Thousands of sharks, heading north after migrating to the south for winter, prompted beach closures along South Florida's Atlantic coastline. NBC's Brian Williams reports.
By Jennifer Viegas
The thousands of sharks that emptied Florida beaches this week are later than usual, but their purpose sounds like the usual spring break itinerary: gulping down food, having sex and seeking warmth, according to shark experts.
The dramatic aggregation consists primarily of blacktip and spinner sharks, with hammerhead, bull, lemon and tiger sharks also in the mix, according to Derek Burkholder of the Guy Harvey Research Institute and Nova Southeastern University.
"During this migration, tens of thousands of sharks are moving up the coast to waters further north where they will spend the summer months before heading back down here for the winter," Burkholder told Discovery News. "The sharks can be found very close to shore -- within a few feet -- as they follow baitfish."
George Burgess, director of the Florida Program for Shark Research based at the Florida Museum of Natural History, likens the mass grouping to people lined up to get into a football stadium. He said that sharks are actually backed up, trying to get in the warm water stream.
"Nookie is going on too," he said. "Sharks tend to mate during this time."
Both he and Burkholder remarked that the migration is happening later this year.
"Sharks are temperature dependent. The ups and downs of global climate change can affect water temps," Burgess explained.
Humans, he said, are no different, since we can tolerate some climates more so than others.
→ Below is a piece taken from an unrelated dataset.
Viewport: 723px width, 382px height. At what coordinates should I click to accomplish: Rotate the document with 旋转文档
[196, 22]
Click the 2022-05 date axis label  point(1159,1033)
"That's why a bunch of people live in Florida, but not at the North Pole," he deadpanned.
A "swarm" of blacktips sharks, and others, has filled the waters off of Florida for spring break.
The later migration coincided perfectly with this year’s spring break, when numerous college students head to beach towns to relax and party. Florida is the most dangerous state in the United States, in terms of shark attacks, and such encounters are at a 12-year high now.
The sharks in the swarm are known to bite people, but usually these are “hit and run” attacks, Burgess said. Researchers actually document these attacks to track the movement of the big shark congregation as it moves northward.
The good news is that "humans are not on the sharks' normal menu," Burkholder said, adding that it's "almost always a case of mistaken identity, especially in areas where the water is murky or near dusk or dawn, where the shark bites a swimmer thinking they are their normal fish prey."
"This is also the reason that most bites from these species are not fatal attacks," he added. "When the shark realizes its mistake, it lets go and does not continue the attack."
He and Mahmood Shivji, director of both the Guy Harvey Research Institute and Save Our Seas Shark Center USA, believe the swarm is misleading, though, since it can give the false impression that shark populations are booming.
"Just because we now see swarms of sharks does not mean there are more sharks," Shivji, who is also a professor at the Oceanographic Center, explained. "The reason we are now aware of them is because people are increasingly taking aerial pictures, which was not done until a few years ago. With all the sharks being overfished, it could very well be if such pictures were routinely taken 15 years ago, we might have seen swarms 2-3 times as big."
Nevertheless, swimmers and other recreational water users would do well to take heed. Burgess said the migration would be heading to places like the Chesapeake Bay, waters off of North Carolina, and parts of New Jersey. Some sharks might follow waterways from East to West, such as going deeper into the Gulf of Mexico.
"If you've been in such waters before, you have probably been 10 to 15 away from a shark and just didn't know it," Burgess said.